SOURCE DATA:
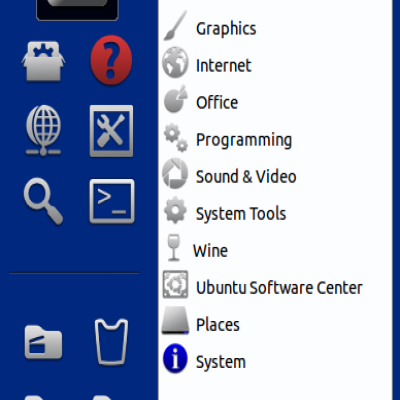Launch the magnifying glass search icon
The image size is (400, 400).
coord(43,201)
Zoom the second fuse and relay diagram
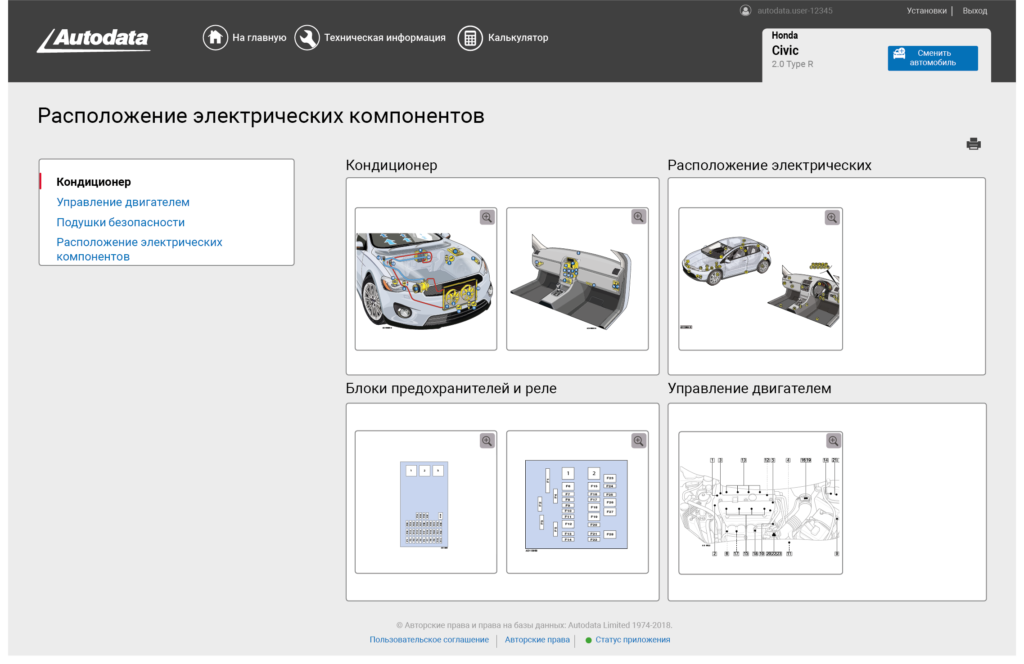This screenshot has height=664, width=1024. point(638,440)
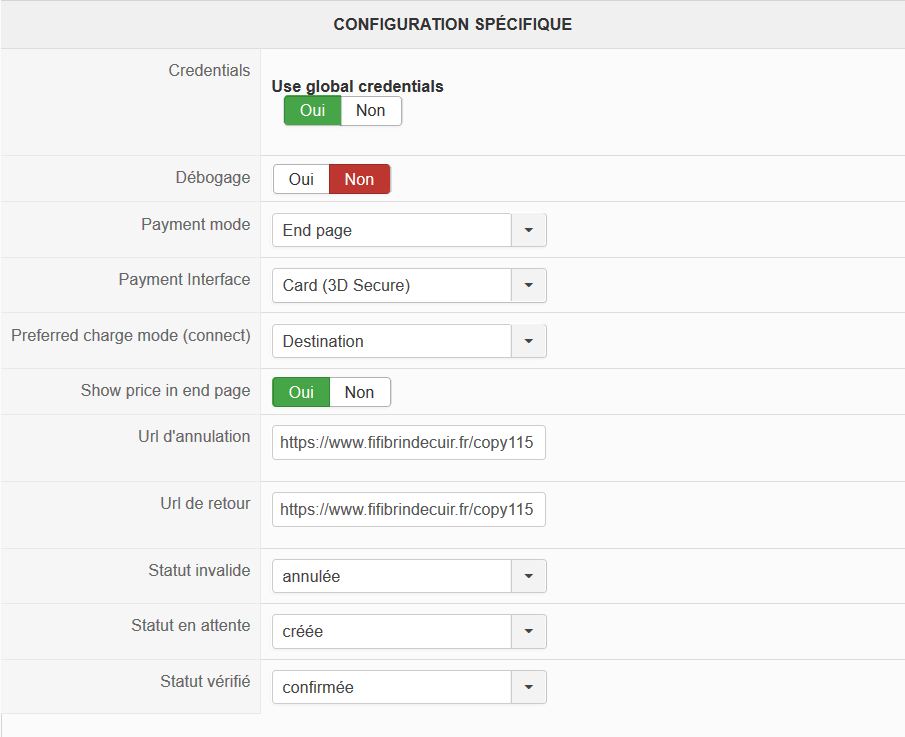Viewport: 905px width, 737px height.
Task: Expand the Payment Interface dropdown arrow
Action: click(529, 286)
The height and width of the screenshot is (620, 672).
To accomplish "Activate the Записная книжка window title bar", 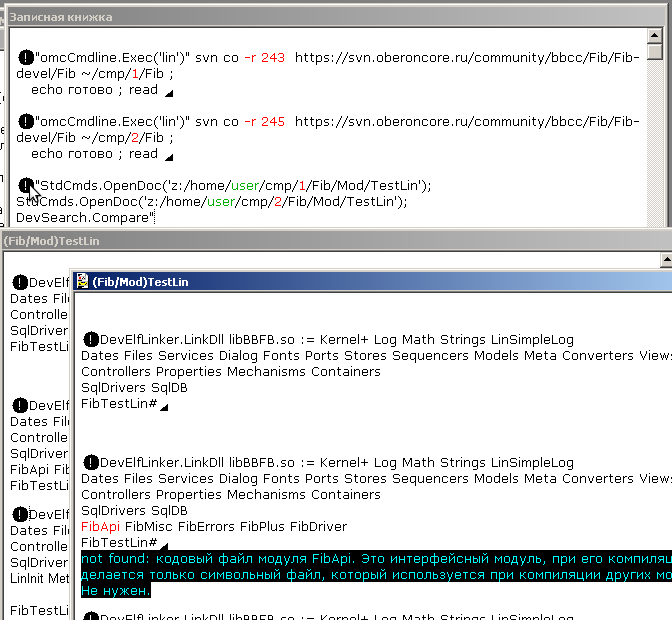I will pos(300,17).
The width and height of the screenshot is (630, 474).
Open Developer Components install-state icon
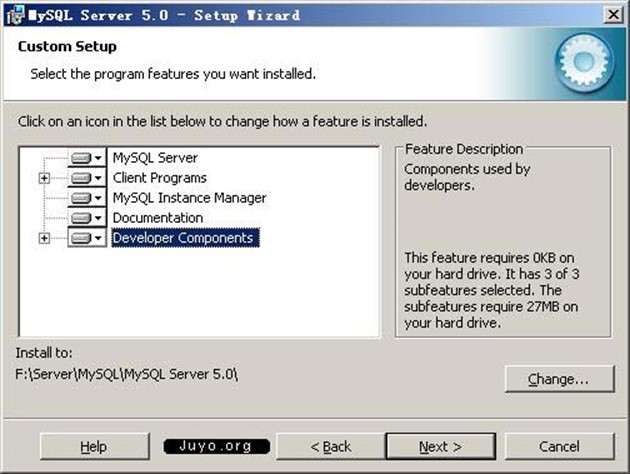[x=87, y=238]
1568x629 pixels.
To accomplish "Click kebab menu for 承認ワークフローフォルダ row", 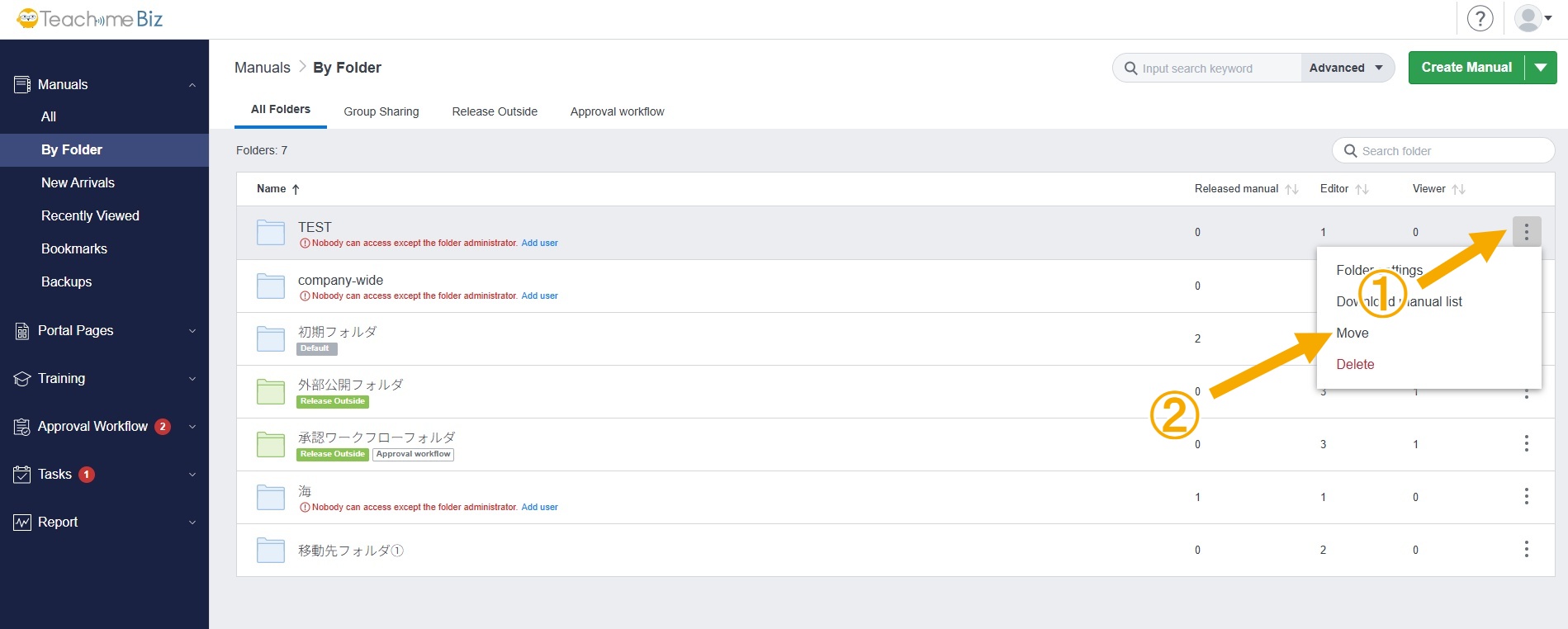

WORK TO BE COMPLETED:
Exact copy, pictures excluded: from the line with "Zoom the second fuse and relay diagram" up to and including the line with "The height and" in the data above.

RESULT FOR THIS EXERCISE:
Zoom the second fuse and relay diagram
This screenshot has height=664, width=1024. point(638,440)
Viewport: 905px width, 737px height.
Task: Expand the Payment Interface dropdown arrow
Action: click(529, 286)
The height and width of the screenshot is (620, 672).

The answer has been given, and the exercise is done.